Job Growth DISCOVERED To Be Declining – Biggest Downward Revision In 15 Years
The U.S. government sharply revised downward its job growth figures over the past year. America now recognizes that it initially overstated employment last year by more than 800,000 jobs. The Bureau of Labor Statistics said Wednesday that job growth for the 12 months ending in March would be revised down by a total of 818,000 jobs.
According to The Washington Examiner, this is the biggest downward revision in 15 years and amounts to nearly half a percent of total jobs.
That means the previously reported 242,000 average monthly job growth is now closer to about 174,000 for that period. The changes, still preliminary figures as part of an annual review process that reconciles and revises monthly data with more accurate but slower-to-arrive records from state governments, The New York Times wrote.
Ben Shapiro, host of The Daily Wire, called this the “best news to come out in years.” The number is “totally fake,” he said.

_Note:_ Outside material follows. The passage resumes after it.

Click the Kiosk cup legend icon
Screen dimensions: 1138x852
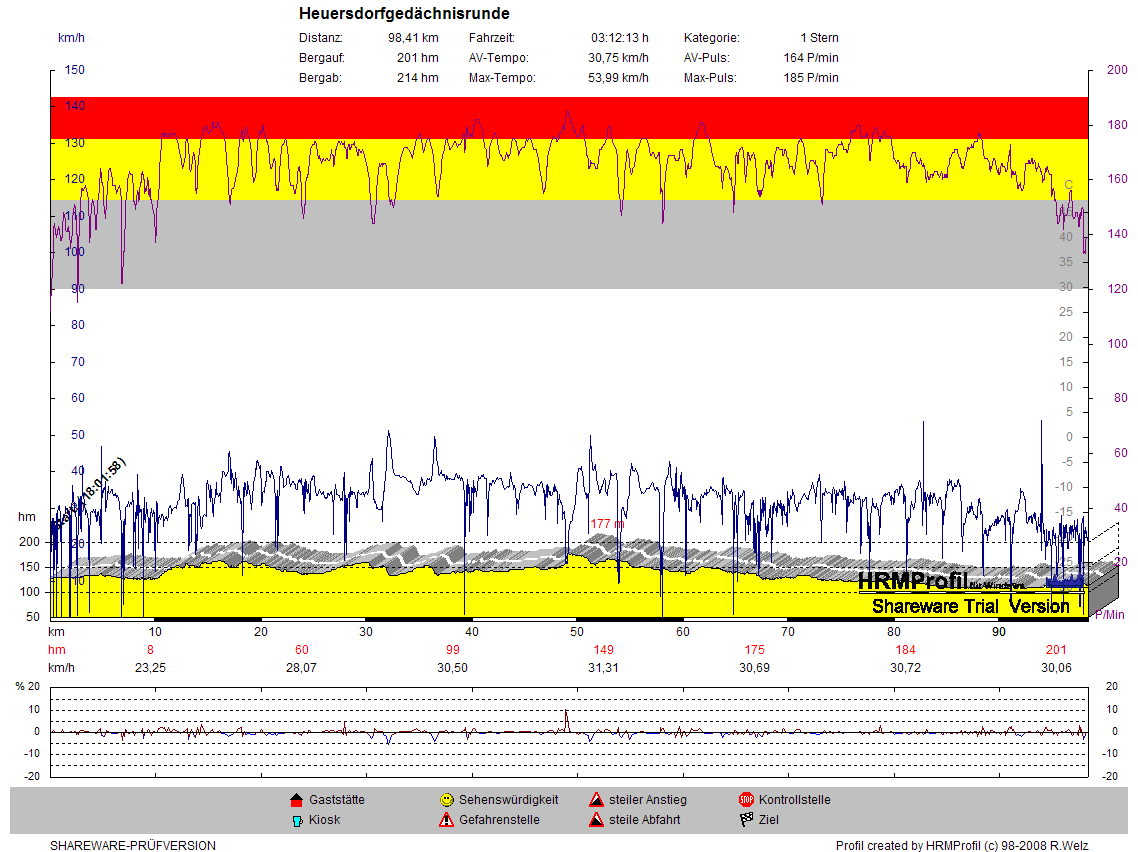(x=296, y=820)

The new numbers are expected to become part of the official government data after they have been finalized next year. According to The Times, the revisions bring job numbers in line with other economic measures that have hinted that the rosy jobs reports of late are likely overstated — if not flat out misrepresented – how well off or poorly performing an economy we’ve had these past few years.

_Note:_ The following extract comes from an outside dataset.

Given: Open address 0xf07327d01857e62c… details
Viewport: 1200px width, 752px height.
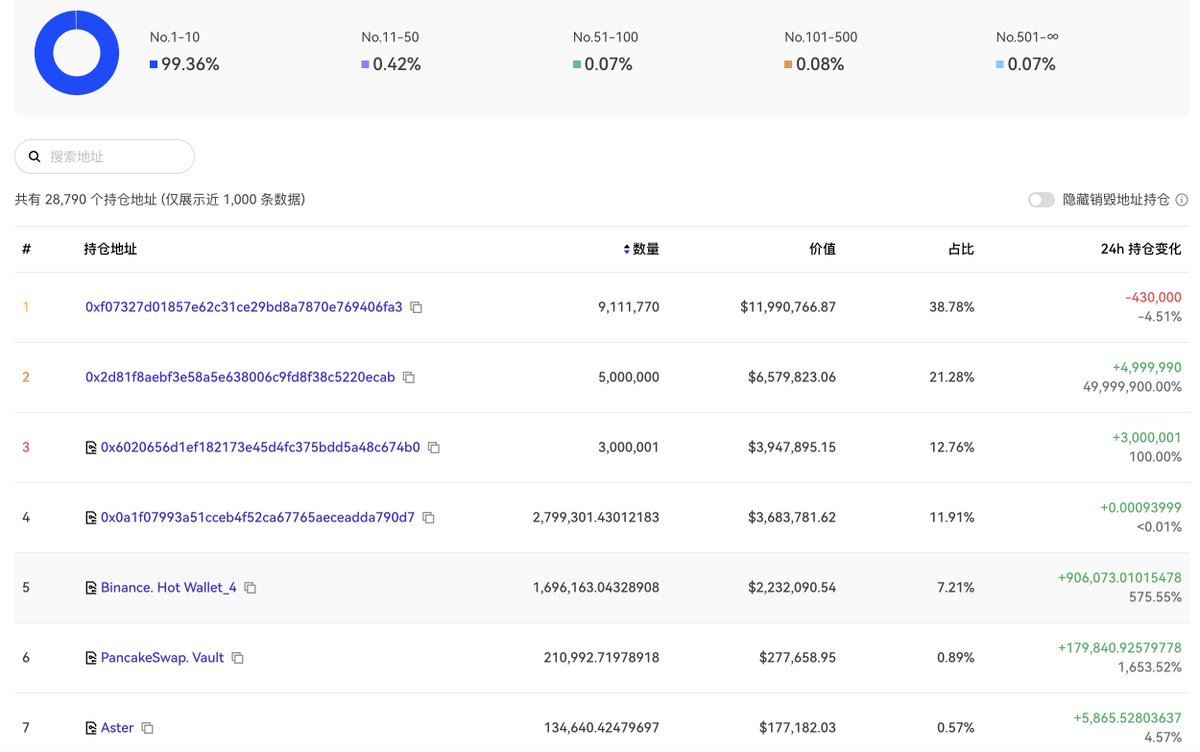Looking at the screenshot, I should coord(243,307).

In comments made Tuesday shortly after the payroll report, Federal Reserve Board Governor Michelle Bowman told a virtual event: “Although we still have much more progress to make on these critical issues before achieving our goals,” there are also “risks that the labor market has not been as strong as the payroll data have been indicating.”
The smaller job gain could make Fed officials more likely to cut rates in July. A rate cut remains a potential weapon for Vice President Kamala Harris as she tries to appeal to Americans increasingly nervous about the economy.
As Wells Fargo economists Sarah House and Aubrey Woessner noted last week, a number largely lower than 200K would suggest the strength of hiring was waning before this past April. They also added that the change would highlight “the risks to the full employment half of Fed’s dual mandate given easing across a broad array of labor market data,” according to the New York Post.